Distributed Systems

From-scratch Java RMI framework · Docker multi-service deployment · PySpark large-scale data analysis

A collection of distributed systems projects completed for CS328 at SUSTech, spanning three interconnected components: a custom Java RMI-style framework built without using java.rmi, a Docker-based multi-service deployment, and a PySpark pipeline analyzing ~970,000 real-world parking records.

View on GitHub


Highlights

  • Implemented a Java RMI-style framework from scratch — service registry, dynamic proxy stubs (java.lang.reflect.Proxy), skeleton threading, and serialized InvocationMsg/ReturnMsg over sockets — without using java.rmi
  • Demonstrated the framework with a concrete MatrixCalculator remote service, with server and client communicating through the custom registry and stub layer
  • Containerized the full system with Docker multi-stage builds and Docker Compose; three isolated services (registry, server, client) discover each other via environment variables
  • Processed ~970,000 real-world parking records with PySpark, producing five analytical outputs including time-windowed utilization rates and Spark DAG visualizations
  • Applied CheckStyle across the Java codebase (~700 lines) to enforce code quality standards

MyRMI — Remote Method Invocation from Scratch

The centerpiece of the work is a Java RMI-style remote invocation framework implemented without the built-in java.rmi library. Every layer of the RMI stack was constructed by hand:

  • RegistryRegistryImpl handles object bind and lookup; LocateRegistry provides the client-facing factory; registry calls are themselves proxied over the network via RegistryStubInvocationHandler
  • StubsStubInvocationHandler implements java.lang.reflect.InvocationHandler, intercepting any method call on a remote interface and serializing it into an InvocationMsg for transmission
  • SkeletonsSkeletonReqHandler threads receive incoming messages, deserialize them, dispatch the call via reflection, and return the result as a ReturnMsg
  • MessagesInvocationMsg and ReturnMsg carry method name, argument types, argument values, and return value over a socket connection
  • ExceptionsRemoteException, AlreadyBoundException, and NotBoundException mirror the standard RMI exception hierarchy
Source layout: 16 Java files across 6 packages
Service-side log: stub creation, registry bind and lookup in action

The test service exposes a MatrixCalculator remote interface with two implementations, allowing multiple services to be registered and resolved by name through the same registry instance.
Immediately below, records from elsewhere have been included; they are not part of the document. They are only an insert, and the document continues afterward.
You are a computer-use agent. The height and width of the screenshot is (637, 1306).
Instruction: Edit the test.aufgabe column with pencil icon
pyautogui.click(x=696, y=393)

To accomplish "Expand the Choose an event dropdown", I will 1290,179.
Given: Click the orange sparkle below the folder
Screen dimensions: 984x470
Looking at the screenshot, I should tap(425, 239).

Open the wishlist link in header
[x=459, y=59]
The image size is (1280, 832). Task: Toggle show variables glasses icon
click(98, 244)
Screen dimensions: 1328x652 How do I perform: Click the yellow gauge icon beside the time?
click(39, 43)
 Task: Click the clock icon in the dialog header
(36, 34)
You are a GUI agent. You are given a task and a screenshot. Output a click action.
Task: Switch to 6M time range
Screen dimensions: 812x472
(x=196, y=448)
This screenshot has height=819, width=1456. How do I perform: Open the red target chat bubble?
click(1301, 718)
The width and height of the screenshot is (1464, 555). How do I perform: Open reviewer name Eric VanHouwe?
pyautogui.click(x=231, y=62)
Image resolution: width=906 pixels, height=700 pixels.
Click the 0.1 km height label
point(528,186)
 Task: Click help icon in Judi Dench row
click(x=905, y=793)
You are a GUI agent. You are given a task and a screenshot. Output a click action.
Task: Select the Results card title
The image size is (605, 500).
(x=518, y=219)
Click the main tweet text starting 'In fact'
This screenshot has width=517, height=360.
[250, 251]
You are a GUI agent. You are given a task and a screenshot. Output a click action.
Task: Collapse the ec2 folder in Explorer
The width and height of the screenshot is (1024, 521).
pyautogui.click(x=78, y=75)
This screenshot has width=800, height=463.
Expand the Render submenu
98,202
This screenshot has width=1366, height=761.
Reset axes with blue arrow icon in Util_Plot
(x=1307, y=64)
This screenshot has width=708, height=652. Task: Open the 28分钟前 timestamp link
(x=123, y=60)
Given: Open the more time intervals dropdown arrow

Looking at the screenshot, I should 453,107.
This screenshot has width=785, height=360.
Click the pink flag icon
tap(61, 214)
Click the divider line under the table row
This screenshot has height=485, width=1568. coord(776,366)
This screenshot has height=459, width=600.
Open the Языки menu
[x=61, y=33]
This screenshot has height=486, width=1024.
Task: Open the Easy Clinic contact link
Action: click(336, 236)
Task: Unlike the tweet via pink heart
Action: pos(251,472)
MyRMI_Docker — Containerized Deployment

The framework was extended into a realistic multi-service deployment using Docker and Docker Compose. Registry, server, and client each run as an isolated container:

  • Multi-stage Dockerfile per service: Maven compiles in the build stage; a minimal OpenJDK image runs at runtime
  • docker-compose.yaml defines startup order (registry → server → client) and inter-service dependencies
  • Service discovery uses environment variables (REGISTRY_HOST, SERVER_PORT) — no hardcoded addresses
All three containers starting and completing an end-to-end RMI call — registry binds a Mortgage service, client looks it up and executes a remote calculation

SparkProcessing — Large-Scale Parking Data Analysis

A PySpark pipeline analyzing Shenzhen parking records (~970,000 rows, 1,930 berths, 43 street sections).

Five analytical tasks:

  1. Berth count per street section
  2. Unique berth-to-section mappings
  3. Average parking duration per berth
  4. Hourly utilization rate with percentage breakdown
  5. Peak-hour identification across sections
Sample output: berth count by street section
Spark DAG for one task — earlier stages (CSV scan, sort-aggregate) are skipped due to result caching; AQE optimizes the final shuffle

Technical Summary

   
Languages Java 8, Python 3
Infrastructure Docker, Docker Compose
Frameworks PySpark, Maven
Key concepts RPC, dynamic proxy, serialization, service registry, container orchestration, DAG execution
Dataset ~970,000 rows of real parking data
Code quality CheckStyle enforced across Java codebase